Darkstrand's goal is to offer Fortune 500-type businesses the necessary network bandwidth to access and run computing-intensive workloads on HPC systems housed by these facilities. Darkstrand officials have said the Internet, in its current incarnation, was not meant to handle the workloads some of these corporate HPC projects require. The NLR can.

"Darkstrand is launching a new R&D collaboration model for corporate America, in which bandwidth is no longer a constraint on innovation," Darkstrand founder and CEO Michael Stein said in a statement. "From simulation to prototype, insight to market, our work together [with PSC] serves as a turnkey solution tailored to improve our country's competitive advantage."

In April, Darkstrand announced a collaboration with the 9–year-old California Institute for Telecommunications and Information Technology—aka Calit2—at the University of California, San Diego. Through that agreement, businesses on the Darkstrand Network can work with the technology and experts at Calit2 in such areas as cyber-infrastructure and visualization.

Now businesses on the network will have access to HPC capabilities at the Pittsburgh Supercomputing Center.

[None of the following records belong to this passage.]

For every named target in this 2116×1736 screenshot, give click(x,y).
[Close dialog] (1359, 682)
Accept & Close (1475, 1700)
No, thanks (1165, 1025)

The center operates a number of supercomputers, such as Bigben, which is a Cray XT3 system with 2,068 nodes and 4,136 processors, and Pople, an SGI Altix system with 768 cores and 1.5TB of shared memory.

Salk is another Altix system for biomedical research, and Warhol is a Hewlett-Packard c3000 cluster. There also are machines powered by Advanced Micro Devices' Opteron chips; those computers are used primarily for biomedical research and sequence analysis.

PSC also has software in such areas as computational chemistry, engineering, biomedical databases and material sciences, a massive tape and disk storage system called Golem that has up to 2 petabytes of capacity, and consulting services in the areas of mass storage, visualization, training, network access and networking.